Filter by the string "computer": return the lines of the material that contain it.

───── Material supplied ─────

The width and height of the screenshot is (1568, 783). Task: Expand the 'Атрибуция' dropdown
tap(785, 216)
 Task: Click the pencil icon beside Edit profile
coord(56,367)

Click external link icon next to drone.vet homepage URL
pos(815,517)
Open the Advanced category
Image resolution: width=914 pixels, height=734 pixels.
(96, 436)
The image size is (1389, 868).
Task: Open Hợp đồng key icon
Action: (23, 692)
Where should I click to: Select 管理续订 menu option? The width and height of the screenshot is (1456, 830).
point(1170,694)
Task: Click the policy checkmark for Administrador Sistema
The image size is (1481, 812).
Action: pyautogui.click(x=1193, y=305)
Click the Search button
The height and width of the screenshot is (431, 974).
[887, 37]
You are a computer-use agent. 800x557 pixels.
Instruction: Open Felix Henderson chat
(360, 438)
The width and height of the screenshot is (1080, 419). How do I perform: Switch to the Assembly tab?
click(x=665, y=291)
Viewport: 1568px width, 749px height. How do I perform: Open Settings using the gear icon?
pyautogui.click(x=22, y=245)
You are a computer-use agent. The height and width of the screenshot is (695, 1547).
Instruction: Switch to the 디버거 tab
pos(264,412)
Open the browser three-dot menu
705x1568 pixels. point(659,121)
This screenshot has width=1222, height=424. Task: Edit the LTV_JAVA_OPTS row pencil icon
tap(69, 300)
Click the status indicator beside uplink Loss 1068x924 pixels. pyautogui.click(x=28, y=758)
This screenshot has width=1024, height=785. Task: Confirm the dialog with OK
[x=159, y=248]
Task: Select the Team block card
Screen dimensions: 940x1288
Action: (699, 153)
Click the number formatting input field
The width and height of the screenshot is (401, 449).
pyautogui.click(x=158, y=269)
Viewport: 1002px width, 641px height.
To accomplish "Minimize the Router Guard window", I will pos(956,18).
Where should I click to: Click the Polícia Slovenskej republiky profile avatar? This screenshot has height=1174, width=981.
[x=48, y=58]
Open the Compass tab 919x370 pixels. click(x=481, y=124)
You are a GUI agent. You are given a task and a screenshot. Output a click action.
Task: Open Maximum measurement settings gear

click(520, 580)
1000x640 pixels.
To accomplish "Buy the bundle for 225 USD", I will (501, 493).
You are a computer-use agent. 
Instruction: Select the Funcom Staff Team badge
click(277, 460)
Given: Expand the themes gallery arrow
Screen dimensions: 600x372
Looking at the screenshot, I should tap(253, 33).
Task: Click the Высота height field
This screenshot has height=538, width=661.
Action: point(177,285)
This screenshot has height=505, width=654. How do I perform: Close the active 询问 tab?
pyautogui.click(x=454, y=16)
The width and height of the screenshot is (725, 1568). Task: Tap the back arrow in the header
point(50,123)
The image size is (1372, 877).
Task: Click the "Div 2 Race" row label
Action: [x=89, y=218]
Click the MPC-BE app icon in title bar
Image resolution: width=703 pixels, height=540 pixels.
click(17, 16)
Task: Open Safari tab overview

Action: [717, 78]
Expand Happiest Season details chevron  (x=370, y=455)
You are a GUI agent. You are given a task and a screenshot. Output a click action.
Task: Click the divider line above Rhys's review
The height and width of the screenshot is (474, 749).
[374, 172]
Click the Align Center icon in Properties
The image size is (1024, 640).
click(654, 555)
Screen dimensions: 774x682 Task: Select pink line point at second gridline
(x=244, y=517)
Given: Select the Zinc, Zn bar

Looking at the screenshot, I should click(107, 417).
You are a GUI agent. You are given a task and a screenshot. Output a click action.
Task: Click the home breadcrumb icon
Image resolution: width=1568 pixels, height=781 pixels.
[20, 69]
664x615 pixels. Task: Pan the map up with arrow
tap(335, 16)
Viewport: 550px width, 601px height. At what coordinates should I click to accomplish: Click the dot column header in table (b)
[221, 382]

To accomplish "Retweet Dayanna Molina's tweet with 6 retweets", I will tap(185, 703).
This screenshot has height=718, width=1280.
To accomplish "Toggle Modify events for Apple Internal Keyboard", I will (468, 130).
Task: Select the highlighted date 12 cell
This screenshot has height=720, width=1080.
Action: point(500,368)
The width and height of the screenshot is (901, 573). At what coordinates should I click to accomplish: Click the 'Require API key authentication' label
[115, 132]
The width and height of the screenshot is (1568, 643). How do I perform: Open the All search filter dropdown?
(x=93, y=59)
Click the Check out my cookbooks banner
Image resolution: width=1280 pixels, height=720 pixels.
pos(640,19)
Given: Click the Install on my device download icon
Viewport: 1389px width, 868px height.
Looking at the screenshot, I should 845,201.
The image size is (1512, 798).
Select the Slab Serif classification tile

─────

> [Solved problem]
You are a computer-use agent. 800x557 pixels.
You are a computer-use agent. The height and width of the screenshot is (695, 1547).
You are a computer-use agent. 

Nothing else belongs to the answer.